Once the line with "Viewport: 269px width, 191px height." is reached, output it and every line after it, exactly, through the end of the records below. Pictures are skipped.

━━━ Given records ━━━

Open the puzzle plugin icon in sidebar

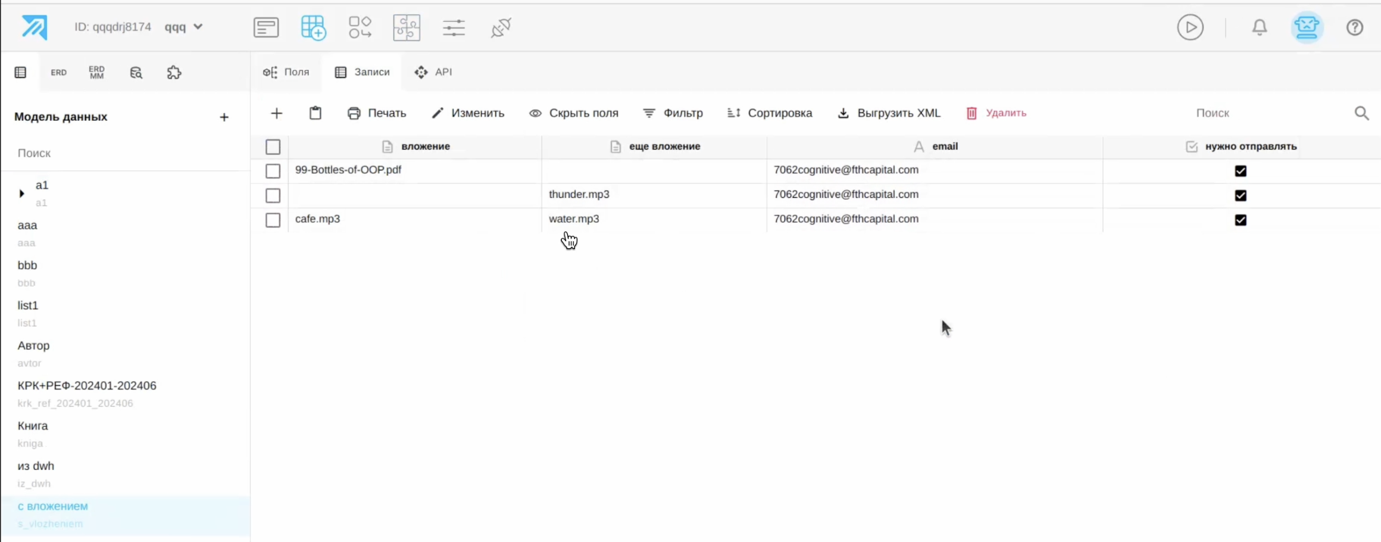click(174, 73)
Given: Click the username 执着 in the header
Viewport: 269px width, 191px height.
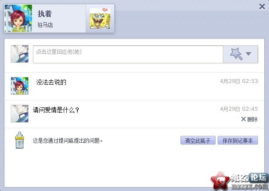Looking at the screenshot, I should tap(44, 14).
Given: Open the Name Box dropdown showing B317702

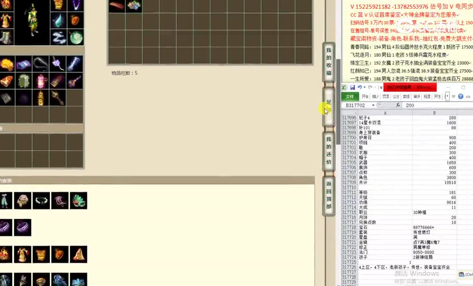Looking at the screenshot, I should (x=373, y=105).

━━━

__Solution to this exercise__
Viewport: 269px width, 191px height.
Looking at the screenshot, I should tap(44, 14).
Given: Open the Name Box dropdown showing B317702

Looking at the screenshot, I should (x=373, y=105).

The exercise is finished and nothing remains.